▶ _EXERCISE GOAL_:
Produce a character-for-character copy of the data below.
+===+
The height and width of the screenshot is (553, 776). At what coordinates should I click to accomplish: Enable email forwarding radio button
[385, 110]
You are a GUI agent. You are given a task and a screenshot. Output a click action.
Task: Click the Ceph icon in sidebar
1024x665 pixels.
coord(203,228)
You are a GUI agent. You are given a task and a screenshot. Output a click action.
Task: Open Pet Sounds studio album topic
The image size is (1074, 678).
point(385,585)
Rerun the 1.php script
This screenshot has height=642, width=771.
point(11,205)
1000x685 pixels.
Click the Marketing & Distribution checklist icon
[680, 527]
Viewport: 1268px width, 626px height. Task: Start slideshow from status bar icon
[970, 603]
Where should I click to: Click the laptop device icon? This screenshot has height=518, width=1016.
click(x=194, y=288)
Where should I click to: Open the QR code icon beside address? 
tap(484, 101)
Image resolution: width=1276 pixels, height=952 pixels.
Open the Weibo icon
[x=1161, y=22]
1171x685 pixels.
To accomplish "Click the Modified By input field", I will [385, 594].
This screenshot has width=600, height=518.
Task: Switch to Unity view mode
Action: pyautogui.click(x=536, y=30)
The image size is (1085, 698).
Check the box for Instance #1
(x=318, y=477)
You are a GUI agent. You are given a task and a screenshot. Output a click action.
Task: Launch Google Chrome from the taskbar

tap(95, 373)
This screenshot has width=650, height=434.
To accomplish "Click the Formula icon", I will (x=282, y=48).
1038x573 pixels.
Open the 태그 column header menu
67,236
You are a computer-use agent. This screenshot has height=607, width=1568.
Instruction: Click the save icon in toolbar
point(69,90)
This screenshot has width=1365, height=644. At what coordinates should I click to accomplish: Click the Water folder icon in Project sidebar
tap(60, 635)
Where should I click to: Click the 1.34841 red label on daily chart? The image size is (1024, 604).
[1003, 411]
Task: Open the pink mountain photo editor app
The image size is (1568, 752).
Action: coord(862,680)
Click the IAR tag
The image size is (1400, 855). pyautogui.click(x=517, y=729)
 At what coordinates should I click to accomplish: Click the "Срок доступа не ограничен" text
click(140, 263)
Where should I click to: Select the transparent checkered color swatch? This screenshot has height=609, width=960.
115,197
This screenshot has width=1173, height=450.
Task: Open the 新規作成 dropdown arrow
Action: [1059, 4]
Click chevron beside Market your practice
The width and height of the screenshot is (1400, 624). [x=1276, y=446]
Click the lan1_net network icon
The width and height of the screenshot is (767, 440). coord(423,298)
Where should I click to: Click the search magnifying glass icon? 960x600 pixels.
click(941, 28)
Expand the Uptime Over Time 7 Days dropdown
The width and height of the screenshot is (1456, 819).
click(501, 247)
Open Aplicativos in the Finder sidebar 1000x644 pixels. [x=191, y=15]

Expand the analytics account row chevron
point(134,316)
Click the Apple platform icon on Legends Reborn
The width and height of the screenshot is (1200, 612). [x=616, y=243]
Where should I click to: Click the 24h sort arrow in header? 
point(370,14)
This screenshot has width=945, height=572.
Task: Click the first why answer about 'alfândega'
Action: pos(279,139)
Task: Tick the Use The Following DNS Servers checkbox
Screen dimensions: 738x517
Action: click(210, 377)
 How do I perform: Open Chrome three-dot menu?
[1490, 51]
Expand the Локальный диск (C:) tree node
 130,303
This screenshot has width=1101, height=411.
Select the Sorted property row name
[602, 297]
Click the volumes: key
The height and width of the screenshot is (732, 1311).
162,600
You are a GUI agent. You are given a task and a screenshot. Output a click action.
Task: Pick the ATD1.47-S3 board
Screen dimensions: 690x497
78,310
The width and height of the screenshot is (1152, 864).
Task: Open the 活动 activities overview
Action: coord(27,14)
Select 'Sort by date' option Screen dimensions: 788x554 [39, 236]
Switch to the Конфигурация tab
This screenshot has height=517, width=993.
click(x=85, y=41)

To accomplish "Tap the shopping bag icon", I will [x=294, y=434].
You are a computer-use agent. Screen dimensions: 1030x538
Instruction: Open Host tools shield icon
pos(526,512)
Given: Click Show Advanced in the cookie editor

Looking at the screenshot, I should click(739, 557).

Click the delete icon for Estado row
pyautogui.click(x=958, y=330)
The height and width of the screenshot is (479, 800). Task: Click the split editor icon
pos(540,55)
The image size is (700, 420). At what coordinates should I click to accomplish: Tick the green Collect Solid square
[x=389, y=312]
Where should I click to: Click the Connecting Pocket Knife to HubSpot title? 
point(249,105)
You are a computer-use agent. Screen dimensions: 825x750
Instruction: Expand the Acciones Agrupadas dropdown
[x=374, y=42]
+===+
▶ _EXPECTED OUTPUT_:
The height and width of the screenshot is (553, 776). At what coordinates should I click to accomplish: Enable email forwarding radio button
[385, 110]
You are a GUI agent. You are given a task and a screenshot. Output a click action.
Task: Click the Ceph icon in sidebar
1024x665 pixels.
coord(203,228)
You are a GUI agent. You are given a task and a screenshot. Output a click action.
Task: Open Pet Sounds studio album topic
The image size is (1074, 678).
point(385,585)
Rerun the 1.php script
This screenshot has height=642, width=771.
point(11,205)
1000x685 pixels.
Click the Marketing & Distribution checklist icon
[680, 527]
Viewport: 1268px width, 626px height. Task: Start slideshow from status bar icon
[970, 603]
Where should I click to: Click the laptop device icon? This screenshot has height=518, width=1016.
click(x=194, y=288)
Where should I click to: Open the QR code icon beside address? 
tap(484, 101)
Image resolution: width=1276 pixels, height=952 pixels.
Open the Weibo icon
[x=1161, y=22]
1171x685 pixels.
To accomplish "Click the Modified By input field", I will [385, 594].
This screenshot has width=600, height=518.
Task: Switch to Unity view mode
Action: pyautogui.click(x=536, y=30)
The image size is (1085, 698).
Check the box for Instance #1
(x=318, y=477)
You are a GUI agent. You are given a task and a screenshot. Output a click action.
Task: Launch Google Chrome from the taskbar

tap(95, 373)
This screenshot has width=650, height=434.
To accomplish "Click the Formula icon", I will (x=282, y=48).
1038x573 pixels.
Open the 태그 column header menu
67,236
You are a computer-use agent. This screenshot has height=607, width=1568.
Instruction: Click the save icon in toolbar
point(69,90)
This screenshot has width=1365, height=644. At what coordinates should I click to accomplish: Click the Water folder icon in Project sidebar
tap(60, 635)
Where should I click to: Click the 1.34841 red label on daily chart? The image size is (1024, 604).
[1003, 411]
Task: Open the pink mountain photo editor app
The image size is (1568, 752).
Action: coord(862,680)
Click the IAR tag
The image size is (1400, 855). pyautogui.click(x=517, y=729)
 At what coordinates should I click to accomplish: Click the "Срок доступа не ограничен" text
click(140, 263)
Where should I click to: Select the transparent checkered color swatch? This screenshot has height=609, width=960.
115,197
This screenshot has width=1173, height=450.
Task: Open the 新規作成 dropdown arrow
Action: [1059, 4]
Click chevron beside Market your practice
The width and height of the screenshot is (1400, 624). [x=1276, y=446]
Click the lan1_net network icon
The width and height of the screenshot is (767, 440). coord(423,298)
Where should I click to: Click the search magnifying glass icon? 960x600 pixels.
click(941, 28)
Expand the Uptime Over Time 7 Days dropdown
The width and height of the screenshot is (1456, 819).
click(501, 247)
Open Aplicativos in the Finder sidebar 1000x644 pixels. [x=191, y=15]

Expand the analytics account row chevron
point(134,316)
Click the Apple platform icon on Legends Reborn
The width and height of the screenshot is (1200, 612). [x=616, y=243]
Where should I click to: Click the 24h sort arrow in header? 
point(370,14)
This screenshot has width=945, height=572.
Task: Click the first why answer about 'alfândega'
Action: pos(279,139)
Task: Tick the Use The Following DNS Servers checkbox
Screen dimensions: 738x517
Action: click(210, 377)
 How do I perform: Open Chrome three-dot menu?
[1490, 51]
Expand the Локальный диск (C:) tree node
 130,303
This screenshot has width=1101, height=411.
Select the Sorted property row name
[602, 297]
Click the volumes: key
The height and width of the screenshot is (732, 1311).
162,600
You are a GUI agent. You are given a task and a screenshot. Output a click action.
Task: Pick the ATD1.47-S3 board
Screen dimensions: 690x497
78,310
The width and height of the screenshot is (1152, 864).
Task: Open the 活动 activities overview
Action: coord(27,14)
Select 'Sort by date' option Screen dimensions: 788x554 [39, 236]
Switch to the Конфигурация tab
This screenshot has height=517, width=993.
click(x=85, y=41)

To accomplish "Tap the shopping bag icon", I will [x=294, y=434].
You are a computer-use agent. Screen dimensions: 1030x538
Instruction: Open Host tools shield icon
pos(526,512)
Given: Click Show Advanced in the cookie editor

Looking at the screenshot, I should click(739, 557).

Click the delete icon for Estado row
pyautogui.click(x=958, y=330)
The height and width of the screenshot is (479, 800). Task: Click the split editor icon
pos(540,55)
The image size is (700, 420). At what coordinates should I click to accomplish: Tick the green Collect Solid square
[x=389, y=312]
Where should I click to: Click the Connecting Pocket Knife to HubSpot title? 
point(249,105)
You are a computer-use agent. Screen dimensions: 825x750
Instruction: Expand the Acciones Agrupadas dropdown
[x=374, y=42]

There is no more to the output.